Chips and pellets won’t truly create the same results as logs, but you’ll still taste the smoke. Whatever you do, just don’t try to fake it. “Liquid smoke, Jesus Christ, please never do that,” says Mueller.
“I’m old school,” says Mueller. “The easiest way to start a fire is with a propane torch, but we use a lighter, some grease-smoked butcher paper, and kindling. Build that fire and coal base, becoming one with the fire. We have to act as a parent. We have to raise each of those meats to be President, we have to raise that fire to be Hades, Lord of the Underworld. It has to be the best, and the only way is to start from the beginning.”

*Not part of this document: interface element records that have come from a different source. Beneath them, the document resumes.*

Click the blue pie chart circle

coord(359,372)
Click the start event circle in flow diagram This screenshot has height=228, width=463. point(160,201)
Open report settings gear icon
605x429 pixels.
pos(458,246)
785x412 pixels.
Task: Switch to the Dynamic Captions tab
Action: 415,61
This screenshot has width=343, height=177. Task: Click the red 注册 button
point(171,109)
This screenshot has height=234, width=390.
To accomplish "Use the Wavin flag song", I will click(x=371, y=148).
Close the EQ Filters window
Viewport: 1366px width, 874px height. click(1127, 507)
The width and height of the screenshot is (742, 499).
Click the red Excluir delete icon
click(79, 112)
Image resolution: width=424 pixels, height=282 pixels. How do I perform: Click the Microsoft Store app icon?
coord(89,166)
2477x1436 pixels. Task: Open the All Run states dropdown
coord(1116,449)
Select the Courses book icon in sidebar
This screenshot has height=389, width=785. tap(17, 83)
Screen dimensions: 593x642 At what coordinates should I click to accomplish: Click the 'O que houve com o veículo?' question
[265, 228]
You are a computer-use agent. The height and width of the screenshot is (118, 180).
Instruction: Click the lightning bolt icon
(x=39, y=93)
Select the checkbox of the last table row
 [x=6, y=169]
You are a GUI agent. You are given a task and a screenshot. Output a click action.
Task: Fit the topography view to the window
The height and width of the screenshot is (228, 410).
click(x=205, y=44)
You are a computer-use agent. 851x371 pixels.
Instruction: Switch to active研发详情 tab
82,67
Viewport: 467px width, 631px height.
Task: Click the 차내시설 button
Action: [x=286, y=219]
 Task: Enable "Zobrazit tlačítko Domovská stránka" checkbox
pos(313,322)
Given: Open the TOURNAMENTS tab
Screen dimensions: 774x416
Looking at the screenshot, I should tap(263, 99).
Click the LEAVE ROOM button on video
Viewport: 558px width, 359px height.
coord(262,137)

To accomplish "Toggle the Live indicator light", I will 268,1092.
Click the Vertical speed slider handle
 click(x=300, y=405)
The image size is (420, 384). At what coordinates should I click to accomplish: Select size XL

“Think of a humid environment versus a dry one. If you’re in the desert, it may be 110 degrees in the day, but at night it’s near freezing," says Mueller. “There’s no heat left. Go into Louisiana in August, it’s 95 degrees at 1:00 in the morning. Because of the humidity, it’s still hot as hell.”
That concept applies to low and slow smoked meats with regards to water pans. The evaporating vapor from the pan, which is placed above the coals, will help your pit reach and stay at a consistent temperature, so just put a little disposable metal pan near your fire and to keep the inside of your pit as sweltering as the bayou.
The term pitmaster gets tossed around a lot (sorry!), but a better phrase for a barbecue master might be firefighter. The real name of the game is controlling your heat source.
“Fire is a living entity. It eats and it breathes, it can breed and spread. It’s very unpredictable,” says Mueller. “If it doesn’t have oxygen and fuel, it doesn’t live. Clearly the wood is the fuel source, but what we control is how much air flow gets to the system, which allows for combustion. That’s the fire consuming the wood.
“The byproduct of that is the hot stream of air. You’re creating a high pressure system, just like heated air in a hot air balloon. The molecules are moving faster, further apart, and expand. They do the same thing in a fire box. You want to keep that door largely closed. The more it’s closed, the more it pushes air through the system.”
Mueller goes on to describe the Venturi effect and aerodynamics and the physics of chamber shape and a lot of other barbecue science, but the Cliff Notes version is that you should look at the color of your smoke. Dark smoke means you’ll need to open the airflow. Eventually you’ll understand how exhaust affects what’s happening in the chamber, but in the meantime, just make sure you keep that smoke clear.
“You’re gonna have to get control on your desire to look inside the pit every 20 minutes,” says Mueller. “Distract yourself, go do something else. Set a timer to remind yourself to feed the fire, but leave everything else alone.”
That said, once in the red zone, vigilance is crucial. “You’re putting 12 hours of time in for a 20-minute window that you can’t miss. It’s like NASA missing its trajectory. If you’re a quarter of a degree off, you skip off the atmosphere and head out into the solar system.”
Got it? Good. Now go forth and smoke. And then do it a few more times… chances are, you did it wrong. And that's ok. Eventually, it’ll smell (and taste) like victory.